A dieci anni dall’incontro di preghiera per la pace nei Giardini Vaticani, Margaret Karram, presidente del Movimento dei Focolari, guarda a quello che può essere la Terrasanta a partire dalla sua personale esperienza

Margaret Karram | Margaret Karram a colloquio con Papa Francesco durante il Sinodo 2024 | Vatican Media / Focolari Margaret Karram | Margaret Karram a colloquio con Papa Francesco durante il Sinodo 2024 | Vatican Media / Focolari

Sono trascorsi dieci anni da quando Margaret Karram è stata coinvolta nell’organizzazione della preghiera per la Pace nei Giardini vaticani voluta da Papa Francesco, che vide la partecipazione dell’allora presidente israeliano Ariel Sharon, di quello palestinese Mahmoud Abbas, del Patriarca di Costantinopoli Bartolomeo I. Dieci anni dopo, Karram, araba cristiana di Haifa, è presidente del Movimento dei Focolari, e ha partecipato in quella veste a Roma alle due tappe del Sinodo dei vescovi su “Comunione, Missione e Partecipazione”. È una figlia della Terrasanta che guarda gli eventi con preoccupazione e attenzione. E che ha una convinzione: la pace si costruisce nei rapporti personali, passo dopo passo, non basta la politica.

Sono passati dieci anni dalla Preghiera nei Giardini vaticani. Come è arrivata ad essere parte di quell’evento in qualche modo storico?

Devo fare una premessa. Avevo vissuto a Gerusalemme per 24 anni, e nel 2014 Papa Francesco ha visitato la Terrasanta insieme al Patriarca Bartolomeo. Ma in quell’anno era già previsto che sarei dovuta spostarmi in Italia a marzo, per lavorare al Centro Internazionale del Movimento dei Focolari.

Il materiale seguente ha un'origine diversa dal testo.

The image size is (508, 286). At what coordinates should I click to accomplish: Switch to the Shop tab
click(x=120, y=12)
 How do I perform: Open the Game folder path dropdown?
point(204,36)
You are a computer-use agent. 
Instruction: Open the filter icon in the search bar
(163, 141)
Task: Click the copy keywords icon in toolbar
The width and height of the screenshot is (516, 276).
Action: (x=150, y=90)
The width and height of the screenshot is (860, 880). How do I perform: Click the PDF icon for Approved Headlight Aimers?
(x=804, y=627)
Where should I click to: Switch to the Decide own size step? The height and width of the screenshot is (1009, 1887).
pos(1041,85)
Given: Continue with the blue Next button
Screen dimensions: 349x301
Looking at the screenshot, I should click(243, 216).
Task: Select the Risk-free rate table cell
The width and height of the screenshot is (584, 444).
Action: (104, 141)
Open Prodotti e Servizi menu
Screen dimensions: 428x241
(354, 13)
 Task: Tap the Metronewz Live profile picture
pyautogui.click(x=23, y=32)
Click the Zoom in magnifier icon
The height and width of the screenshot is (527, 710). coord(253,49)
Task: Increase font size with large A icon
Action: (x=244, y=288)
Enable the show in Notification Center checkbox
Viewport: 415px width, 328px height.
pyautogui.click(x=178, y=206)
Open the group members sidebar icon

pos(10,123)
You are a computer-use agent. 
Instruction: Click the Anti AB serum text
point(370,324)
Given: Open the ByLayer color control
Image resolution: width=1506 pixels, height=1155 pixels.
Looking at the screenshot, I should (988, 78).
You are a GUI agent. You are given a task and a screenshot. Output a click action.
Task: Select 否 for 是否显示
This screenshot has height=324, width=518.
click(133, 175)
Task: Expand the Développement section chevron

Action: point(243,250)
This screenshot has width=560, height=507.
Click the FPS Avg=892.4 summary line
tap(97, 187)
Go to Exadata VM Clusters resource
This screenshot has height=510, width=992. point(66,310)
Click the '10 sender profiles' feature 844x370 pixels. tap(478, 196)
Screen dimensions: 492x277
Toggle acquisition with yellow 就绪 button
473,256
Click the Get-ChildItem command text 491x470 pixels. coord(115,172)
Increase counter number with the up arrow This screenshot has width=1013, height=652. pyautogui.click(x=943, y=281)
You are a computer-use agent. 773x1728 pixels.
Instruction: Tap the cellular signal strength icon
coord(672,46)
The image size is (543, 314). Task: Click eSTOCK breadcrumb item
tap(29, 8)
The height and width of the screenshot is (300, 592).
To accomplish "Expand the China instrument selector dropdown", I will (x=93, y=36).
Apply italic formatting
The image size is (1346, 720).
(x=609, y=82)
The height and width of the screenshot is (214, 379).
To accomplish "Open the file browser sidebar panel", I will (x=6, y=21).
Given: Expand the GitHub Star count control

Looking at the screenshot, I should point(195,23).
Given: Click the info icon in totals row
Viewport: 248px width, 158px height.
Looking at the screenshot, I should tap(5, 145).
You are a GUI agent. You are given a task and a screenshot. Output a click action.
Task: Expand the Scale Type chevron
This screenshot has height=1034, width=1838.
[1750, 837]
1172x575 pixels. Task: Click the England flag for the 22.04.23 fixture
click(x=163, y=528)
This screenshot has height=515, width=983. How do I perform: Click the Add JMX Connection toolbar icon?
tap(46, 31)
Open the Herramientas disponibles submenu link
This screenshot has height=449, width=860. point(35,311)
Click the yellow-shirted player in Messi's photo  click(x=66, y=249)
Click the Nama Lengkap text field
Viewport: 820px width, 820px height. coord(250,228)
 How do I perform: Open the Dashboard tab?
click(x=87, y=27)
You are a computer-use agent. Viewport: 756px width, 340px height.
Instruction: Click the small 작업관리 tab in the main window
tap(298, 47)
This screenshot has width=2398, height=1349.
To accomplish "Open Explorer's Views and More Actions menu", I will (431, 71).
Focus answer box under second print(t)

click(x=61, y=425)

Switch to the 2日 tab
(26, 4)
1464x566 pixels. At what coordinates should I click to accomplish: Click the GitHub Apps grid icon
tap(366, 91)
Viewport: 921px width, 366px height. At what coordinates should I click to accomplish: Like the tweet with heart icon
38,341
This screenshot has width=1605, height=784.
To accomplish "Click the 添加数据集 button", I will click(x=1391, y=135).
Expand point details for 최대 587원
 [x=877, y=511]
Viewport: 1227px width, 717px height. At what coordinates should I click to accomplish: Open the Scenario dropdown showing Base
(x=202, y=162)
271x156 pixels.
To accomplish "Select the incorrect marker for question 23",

È stato un cambiamento difficile da assorbire.

Per quale motivo?

A Gerusalemme, sentivo di vivere fino in fondo la mia vocazione. Ero nella Città Santa, una città purtroppo divisa, ma laddove Gesù è morto e risorto. Lì, nel mezzo del conflitto, dei dolori delle persone, del muro che si stava costruendo, io sentivo che la mia vocazione nel Movimento dei Focolari era in piena fioritura. La mia vita aveva un senso definito, lavoravo con altri focolarini e organizzazioni internazionali per promuovere il dialogo e la pace e formare le comunità cristiane ad una convivenza più pacifica.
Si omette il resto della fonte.